Prokaryotes and eukaryotes have coexisted for millions of years. The hormonal communication between microorganisms and their hosts, dubbed inter-kingdom signaling, is a recent field of research. Eukaryotic signals such as hormones, neurotransmitters or immune system molecules have been shown to modulate bacterial physiology. Among them, catecholamines hormones epinephrine/norepinephrine, released during stress and physical effort, or used therapeutically as inotropes have been described to affect bacterial behaviors (i.e., motility, biofilm formation, virulence) of various Gram-negative bacteria (e.g., Escherichia coli, Salmonella enterica serovar Typhimurium, Pseudomonas aeruginosa, Vibrio sp.). More recently, these molecules were also shown to influence the physiology of some Gram-positive bacteria like Enterococcus faecalis. In E. coli and S. enterica, the stress-associated mammalian hormones epinephrine and norepinephrine trigger a signaling cascade by interacting with the QseC histidine sensor kinase protein. No catecholamine sensors have been well described yet in other bacteria. This review aims to provide an up to date report on catecholamine sensors in eukaryotes and prokaryotes, their transport, and known effects on bacteria.

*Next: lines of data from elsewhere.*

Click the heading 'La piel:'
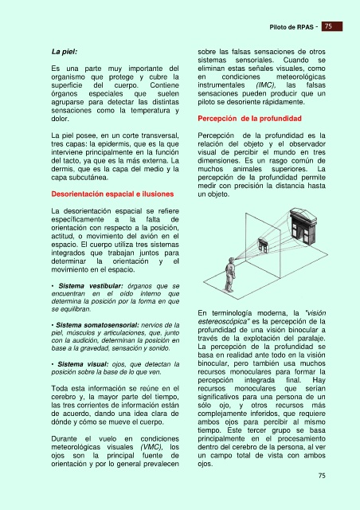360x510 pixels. click(x=65, y=52)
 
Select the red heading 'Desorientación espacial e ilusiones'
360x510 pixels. click(x=112, y=194)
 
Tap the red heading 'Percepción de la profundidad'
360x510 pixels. click(x=249, y=119)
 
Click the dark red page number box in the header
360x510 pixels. click(x=332, y=26)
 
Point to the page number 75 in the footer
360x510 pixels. click(x=322, y=476)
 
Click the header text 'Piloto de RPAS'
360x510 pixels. click(x=292, y=27)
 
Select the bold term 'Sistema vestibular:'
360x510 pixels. click(x=91, y=286)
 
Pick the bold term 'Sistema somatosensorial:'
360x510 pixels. click(x=97, y=325)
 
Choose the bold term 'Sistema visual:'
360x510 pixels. click(x=83, y=364)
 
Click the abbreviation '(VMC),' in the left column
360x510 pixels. click(x=151, y=447)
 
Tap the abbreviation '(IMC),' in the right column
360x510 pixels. click(x=266, y=85)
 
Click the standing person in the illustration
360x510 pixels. click(x=230, y=275)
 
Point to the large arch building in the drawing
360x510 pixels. click(x=303, y=226)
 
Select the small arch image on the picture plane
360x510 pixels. click(x=263, y=245)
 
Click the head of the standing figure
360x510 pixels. click(x=231, y=261)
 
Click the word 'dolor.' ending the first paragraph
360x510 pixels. click(x=61, y=119)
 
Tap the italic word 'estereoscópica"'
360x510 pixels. click(x=223, y=321)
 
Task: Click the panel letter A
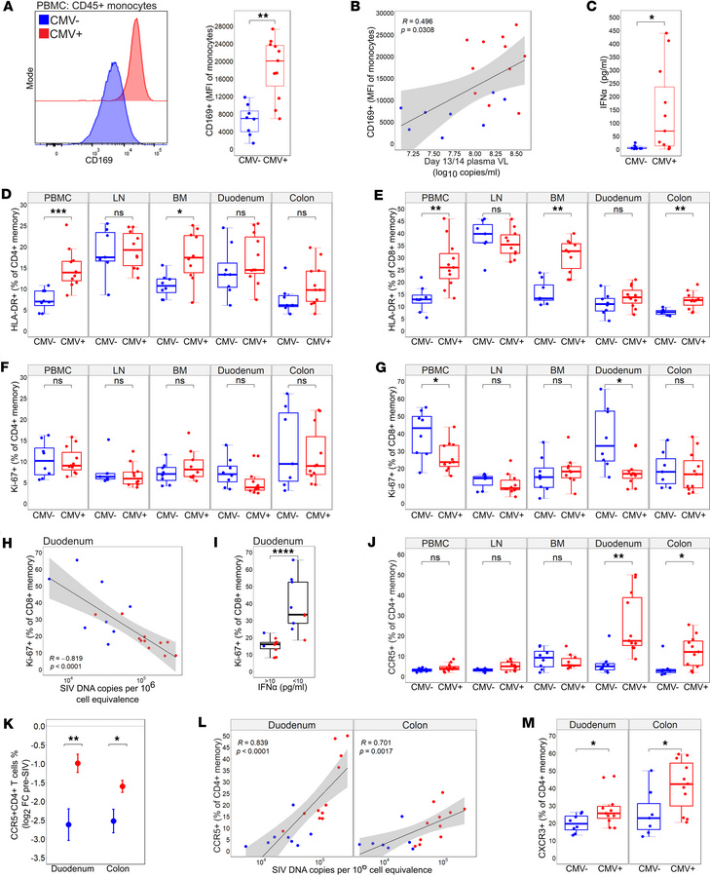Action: click(8, 9)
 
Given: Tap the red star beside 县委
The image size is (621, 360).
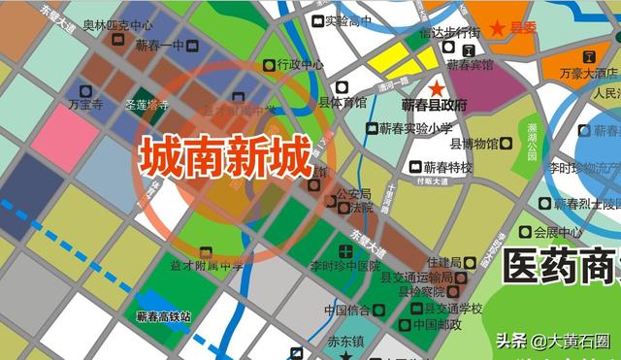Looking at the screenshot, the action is pyautogui.click(x=499, y=28).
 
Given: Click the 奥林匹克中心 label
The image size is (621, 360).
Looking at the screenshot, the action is pyautogui.click(x=117, y=24).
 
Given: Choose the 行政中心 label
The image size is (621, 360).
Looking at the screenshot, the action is pyautogui.click(x=300, y=65).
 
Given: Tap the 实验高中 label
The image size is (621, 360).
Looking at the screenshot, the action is pyautogui.click(x=347, y=19).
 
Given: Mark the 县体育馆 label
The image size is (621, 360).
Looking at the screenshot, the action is pyautogui.click(x=343, y=101).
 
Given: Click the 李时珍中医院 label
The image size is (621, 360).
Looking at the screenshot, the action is pyautogui.click(x=345, y=266).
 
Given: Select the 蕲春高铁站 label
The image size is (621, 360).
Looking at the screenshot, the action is pyautogui.click(x=163, y=316).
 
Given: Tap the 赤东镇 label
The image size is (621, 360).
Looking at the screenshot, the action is pyautogui.click(x=344, y=341).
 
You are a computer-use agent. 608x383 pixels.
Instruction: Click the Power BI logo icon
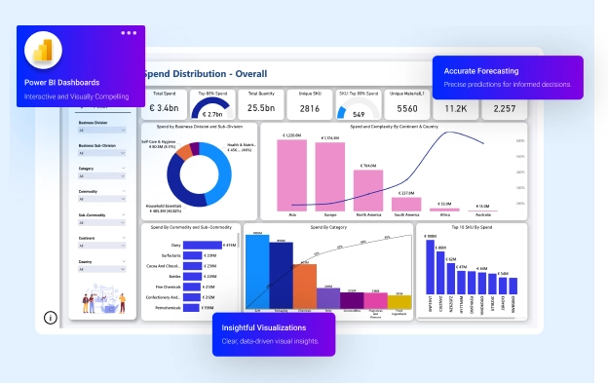click(41, 53)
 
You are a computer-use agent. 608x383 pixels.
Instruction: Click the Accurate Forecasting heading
click(480, 71)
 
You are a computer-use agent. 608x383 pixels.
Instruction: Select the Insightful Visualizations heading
click(263, 327)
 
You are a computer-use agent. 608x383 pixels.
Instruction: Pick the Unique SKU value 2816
click(309, 109)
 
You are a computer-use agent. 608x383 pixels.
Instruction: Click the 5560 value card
click(407, 109)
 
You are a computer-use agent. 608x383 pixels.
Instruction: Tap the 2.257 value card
click(505, 109)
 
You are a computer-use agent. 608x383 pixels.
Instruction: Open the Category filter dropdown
click(101, 177)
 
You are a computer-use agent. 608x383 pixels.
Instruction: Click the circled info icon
click(51, 317)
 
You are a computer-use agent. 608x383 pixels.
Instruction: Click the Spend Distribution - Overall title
click(206, 74)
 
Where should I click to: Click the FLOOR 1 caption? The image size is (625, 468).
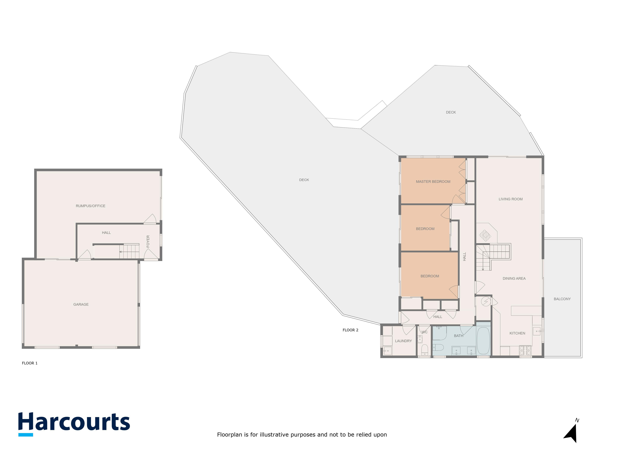click(30, 363)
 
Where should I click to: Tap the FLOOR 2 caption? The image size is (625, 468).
click(350, 330)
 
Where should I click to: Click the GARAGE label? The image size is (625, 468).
click(81, 304)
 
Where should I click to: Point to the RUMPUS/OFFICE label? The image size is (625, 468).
click(90, 206)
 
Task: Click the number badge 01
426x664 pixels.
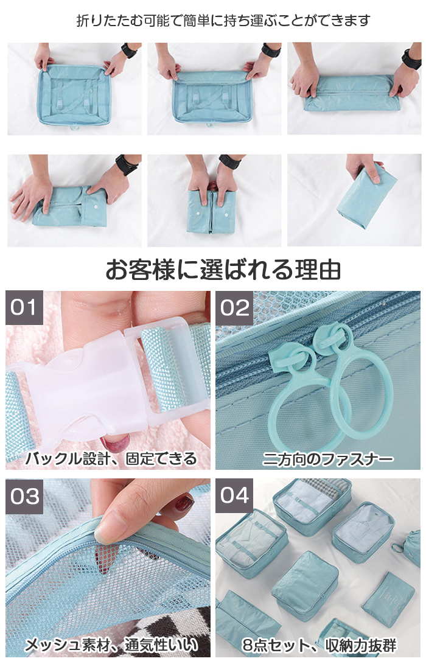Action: click(x=24, y=307)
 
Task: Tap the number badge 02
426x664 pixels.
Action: click(x=234, y=308)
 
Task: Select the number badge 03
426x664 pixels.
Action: click(x=24, y=496)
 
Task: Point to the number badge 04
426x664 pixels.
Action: click(x=234, y=496)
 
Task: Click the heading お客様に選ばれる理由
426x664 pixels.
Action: click(x=223, y=270)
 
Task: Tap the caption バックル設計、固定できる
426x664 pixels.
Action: click(x=111, y=458)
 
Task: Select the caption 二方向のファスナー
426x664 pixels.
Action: click(x=328, y=459)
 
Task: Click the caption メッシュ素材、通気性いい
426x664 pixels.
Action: click(x=111, y=645)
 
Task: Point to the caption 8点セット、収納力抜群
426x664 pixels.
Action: click(x=320, y=645)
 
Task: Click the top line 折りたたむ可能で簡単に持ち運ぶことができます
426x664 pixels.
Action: click(x=223, y=20)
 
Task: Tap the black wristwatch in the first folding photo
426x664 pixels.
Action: click(x=129, y=51)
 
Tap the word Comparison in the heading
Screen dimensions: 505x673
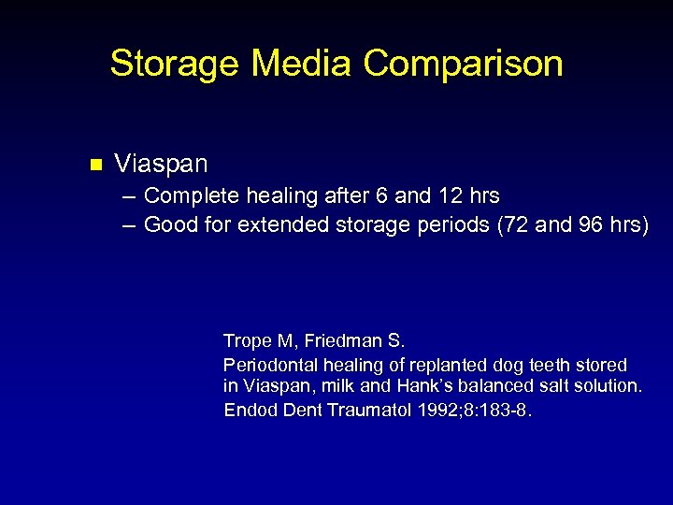463,65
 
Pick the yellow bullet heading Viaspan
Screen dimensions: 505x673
161,165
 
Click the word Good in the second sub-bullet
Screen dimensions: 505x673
168,224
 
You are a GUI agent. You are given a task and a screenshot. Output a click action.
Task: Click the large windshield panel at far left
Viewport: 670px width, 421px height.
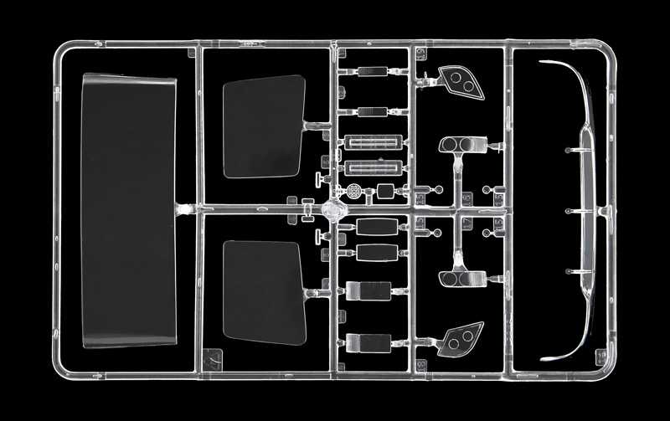coord(128,209)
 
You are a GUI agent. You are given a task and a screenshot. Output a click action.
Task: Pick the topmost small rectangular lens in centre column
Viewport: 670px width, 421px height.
coord(371,72)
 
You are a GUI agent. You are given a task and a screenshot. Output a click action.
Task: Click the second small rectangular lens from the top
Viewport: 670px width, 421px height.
coord(371,111)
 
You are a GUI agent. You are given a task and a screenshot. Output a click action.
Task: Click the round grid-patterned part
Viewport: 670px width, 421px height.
coord(356,191)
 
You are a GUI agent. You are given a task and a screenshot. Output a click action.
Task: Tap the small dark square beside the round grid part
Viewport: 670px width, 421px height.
coord(384,191)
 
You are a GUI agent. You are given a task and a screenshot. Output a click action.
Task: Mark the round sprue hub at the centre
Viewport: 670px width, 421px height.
coord(334,208)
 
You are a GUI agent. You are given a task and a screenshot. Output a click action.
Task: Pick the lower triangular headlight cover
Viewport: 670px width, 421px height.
coord(460,336)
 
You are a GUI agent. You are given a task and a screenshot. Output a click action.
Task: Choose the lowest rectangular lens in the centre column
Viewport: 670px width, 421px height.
coord(368,341)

Keywords: bacterial physiology; catecholamines; sensing; stress hormones; transport.

FIGURE 1

Pathway of epinephrine and norepinephrine biosynthesis. Synthesis of catecholamines starts with conversion of L-tyrosine to L-dopa by tyrosine hydroxylase (TH). Then, L-dopa is processed to dopamine by L-aromatic amino acid decarboxylase (AADC), from where norepinephrine is formed by dopamine-β-hydroxylase (DβH). Finally, epinephrine is synthesized by addition of a methyl group to norepinephrine by phenylethanolamine-N-methyltransferase (PNMT). In mammals, catecholamines are synthesized from L-Dopa, obtained from dietary sources (the amino acids tyrosine and phenylalanine).

FIGURE 2

Activating pathways of adrenergic sensors. Catecholamines activate various cellular signal transduction by binding to α 1-, α 2-, and β-adrenoreceptors (yellow). The α1-receptor is coupled with Gq protein, allowing activation of kinase protein C (PKC) and increase of intracellular concentration of Ca2+, through the triphosphate inositol (IP3)/diacylglycerol (DAG) pathway. Activation of this pathway results from the cleavage of phosphatidylinositol-4,5-bisphosphate (PIP2) in IP3 and DAG thanks to phospholipase C (PLC). α-2 and β-receptors are coupled to Gi and Gs, respectively. In both cases, cAMP (cyclic adenosine monophosphate) is increased or decreased depending on the stimulation (Gs) or inhibition (Gi) of adenylate cyclase (AC), leading to the activation of kinase protein A (PKA). Adapted from Andreis and Singer (2016).

FIGURE 3

Catecholamine sensing and signal transduction in enterohemorrhagic and enteropathogenic E. coli (EHEC/EPEC). QseC is an adrenergic sensor kinase that autophosphorylates on detection of NE, Epi and AI-3 and transfers the phosphate moiety to its cognate response regulator QseB, thereby activating transcription of the flagellar regulon (Clarke et al., 2006). Transcription of genes encoding a second two-component system (QseEF) is sensitive to NE and Epi and is implicated in small RNAs expression (Reading et al., 2009). Kinase activity in QseC is promiscuous and can activate two additional non-cognate response regulators, KdpE and QseF. QseC also activates the locus of enterocyte effacement (LEE), through KdpE, which is inhibited through sRNAs (glmY) that are modulated by QseF. (Adapted from Ellermann and Sperandio, 2020). KdpD, a transmembrane protein showing partial homology with QseC may also act as a catecholamine receptor (Borrel et al., 2019).